17.      SUBSEQUENT EVENT

         On August 13, 2003, the Company announced that it had signed a
         definitive purchase agreement to acquire DMI Furniture, Inc. (NASDAQ
         Small Cap: DMIF) at a price of $3.30 per share, payable in cash. The
         total value of the transaction is approximately $44 million, including
         the assumption of the outstanding debt of DMI Furniture, Inc., which is
         approximately $27 million. The transaction is expected to be completed
         in September 2003.

         DMI Furniture, Inc. is a Louisville, Kentucky-based vertically
         integrated manufacturer, importer, and marketer of residential and
         commercial office furniture with four manufacturing plants and
         warehouses in Indiana and manufacturing sources in Asia and South
         America. DMI Furniture, Inc.'s divisions are WYNWOOD, Homestyles and
         DMI Commercial Office Furniture.

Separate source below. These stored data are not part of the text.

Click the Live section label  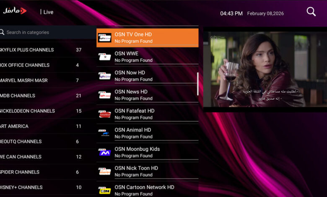[x=48, y=12]
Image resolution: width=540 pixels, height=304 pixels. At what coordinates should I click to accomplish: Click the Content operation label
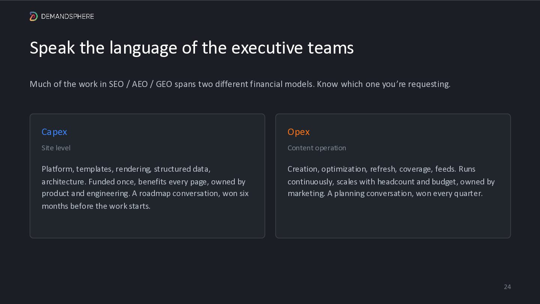tap(317, 148)
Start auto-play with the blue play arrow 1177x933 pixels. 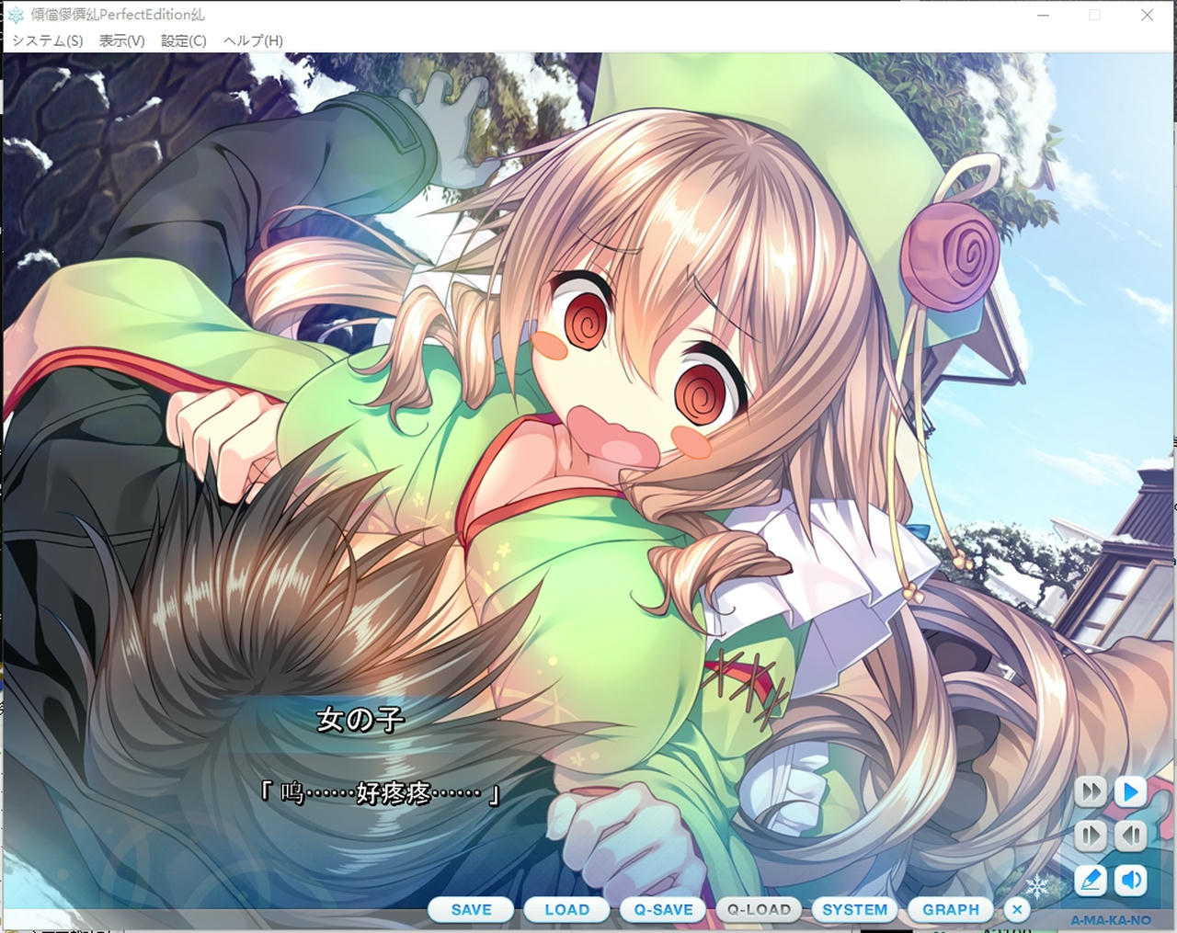(1131, 791)
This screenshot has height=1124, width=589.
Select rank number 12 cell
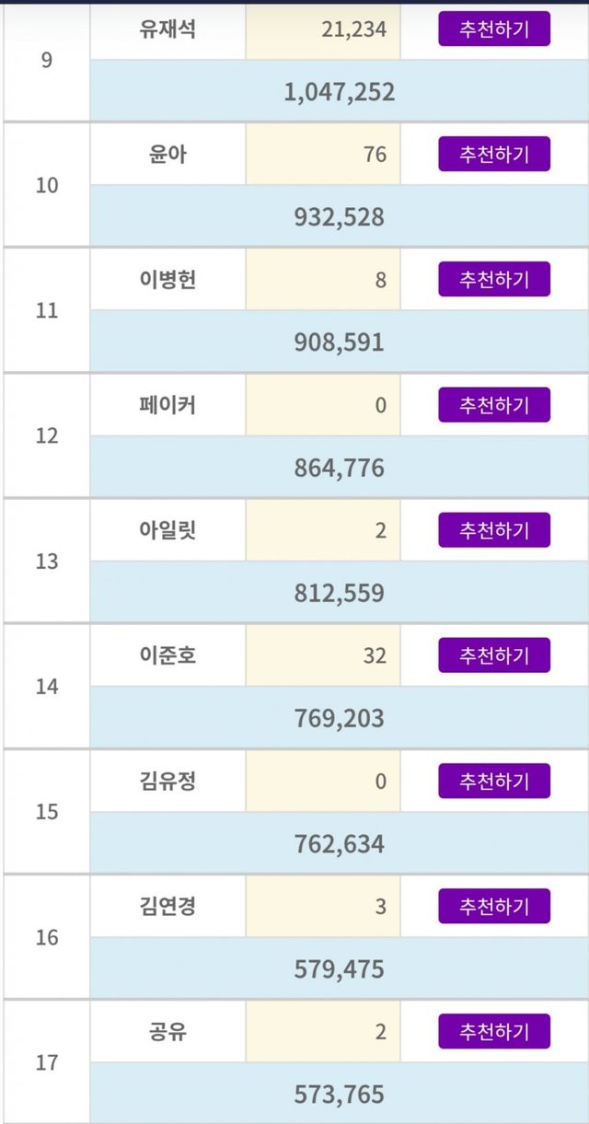[x=47, y=435]
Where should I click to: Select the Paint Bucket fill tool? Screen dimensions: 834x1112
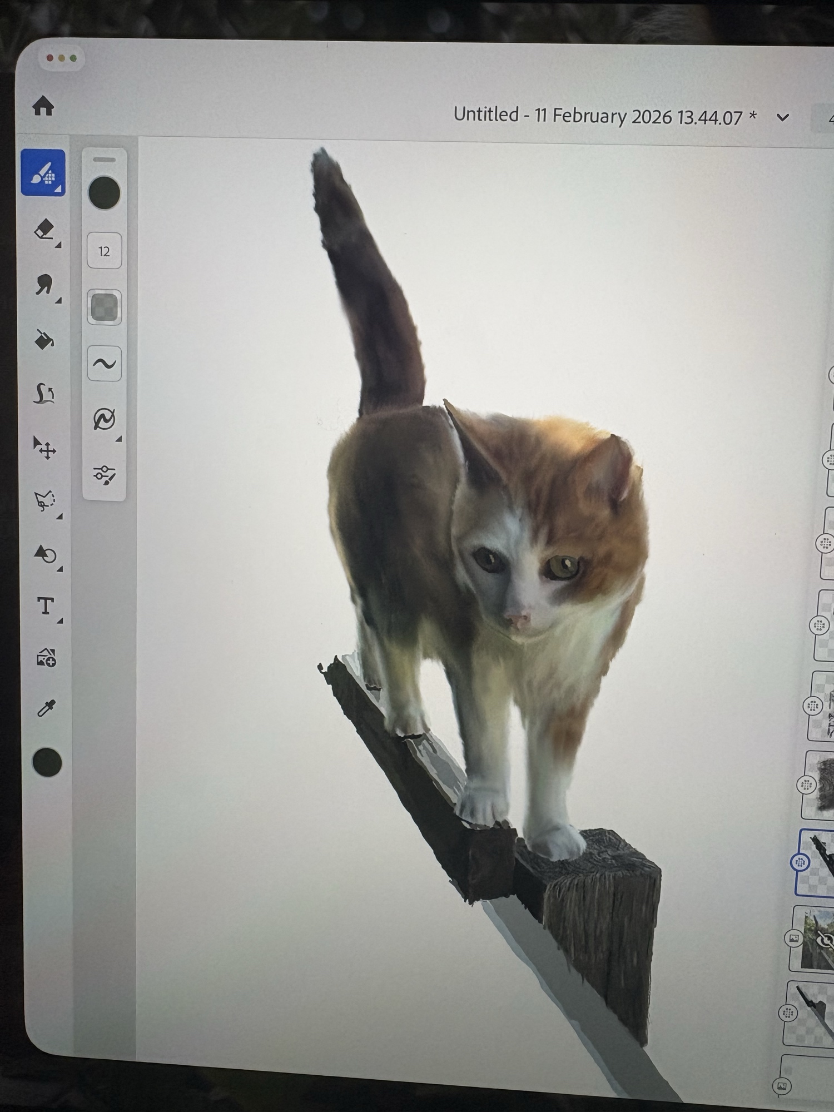44,339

         In connection with the definitive purchase agreement for the
         acquisition of DMI Furniture, Inc., the Company has obtained a $35
         million commitment for a line of credit from a bank. The commitment
         expires March 31, 2004.

ITEM 9.  CHANGES IN AND DISAGREEMENTS WITH ACCOUNTANTS ON ACCOUNTING AND
         FINANCIAL DISCLOSURE

         During fiscal 2003, there were no changes in or disagreements with
accountants on accounting procedures or accounting and financial disclosures.

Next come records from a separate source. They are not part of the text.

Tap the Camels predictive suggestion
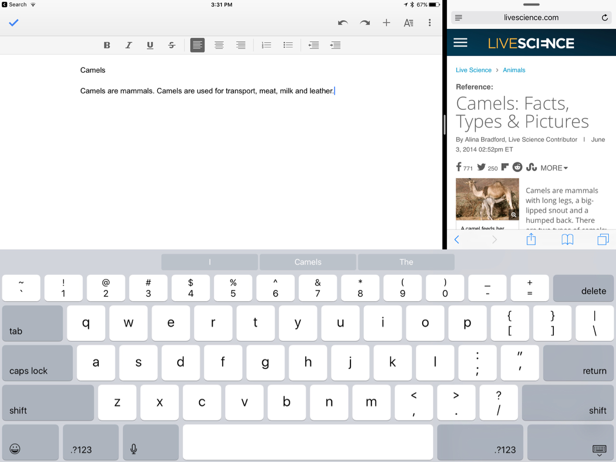Image resolution: width=616 pixels, height=462 pixels. tap(308, 262)
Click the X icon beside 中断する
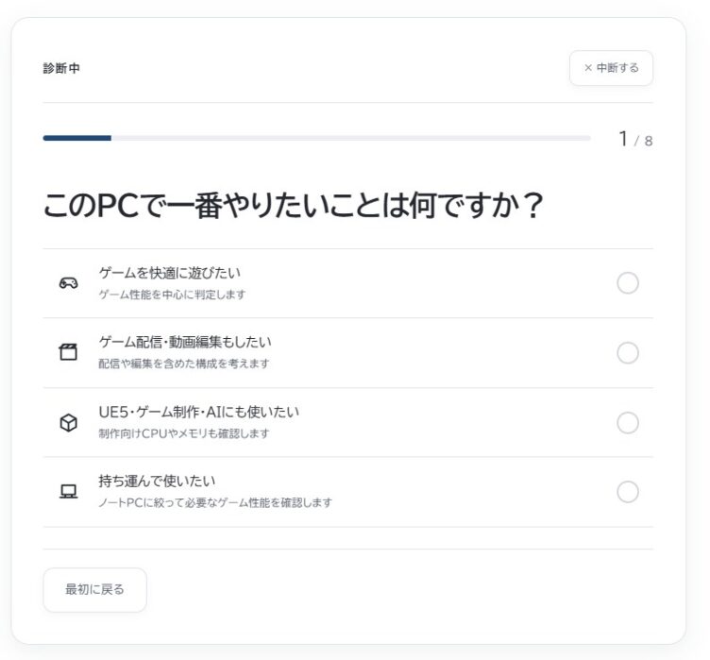This screenshot has height=660, width=710. [x=588, y=68]
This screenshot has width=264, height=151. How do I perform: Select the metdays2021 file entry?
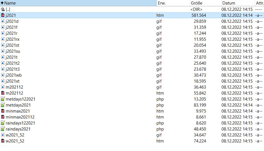click(x=18, y=105)
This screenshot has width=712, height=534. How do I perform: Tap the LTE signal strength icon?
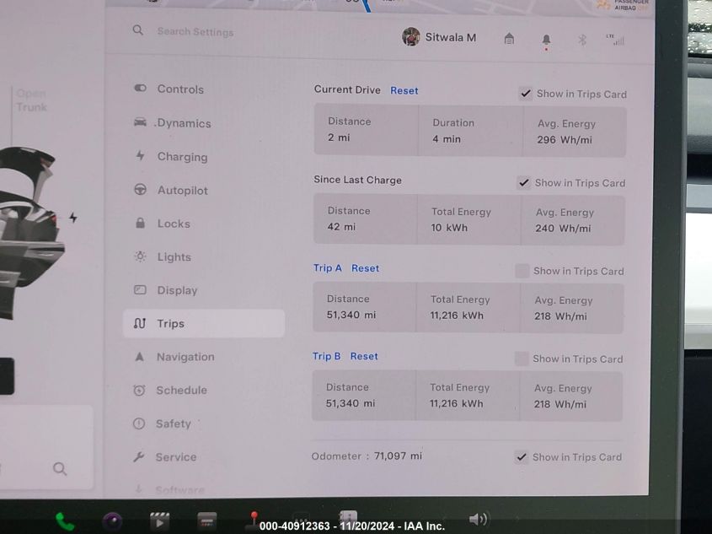pos(614,39)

                                       22



ITEM 9A. CONTROLS AND PROCEDURES

         Evaluation of disclosure controls and procedures - Based on their
evaluation as of the date of this Annual Report on Form 10-K, the Company's
chief executive officer and chief financial officer have concluded that the
Company's disclosure controls and procedures (as defined in Rules 13a-14(c) and
15d-14(c) under the Securities Exchange Act of 1934, as amended) were effective
as of the date of such evaluation to ensure that information we are required to
disclose in reports that we file or submit under the Securities Exchange Act of
1934 is recorded, processed, summarized and reported within the time periods
specified in Securities and Exchange Commission rules and forms.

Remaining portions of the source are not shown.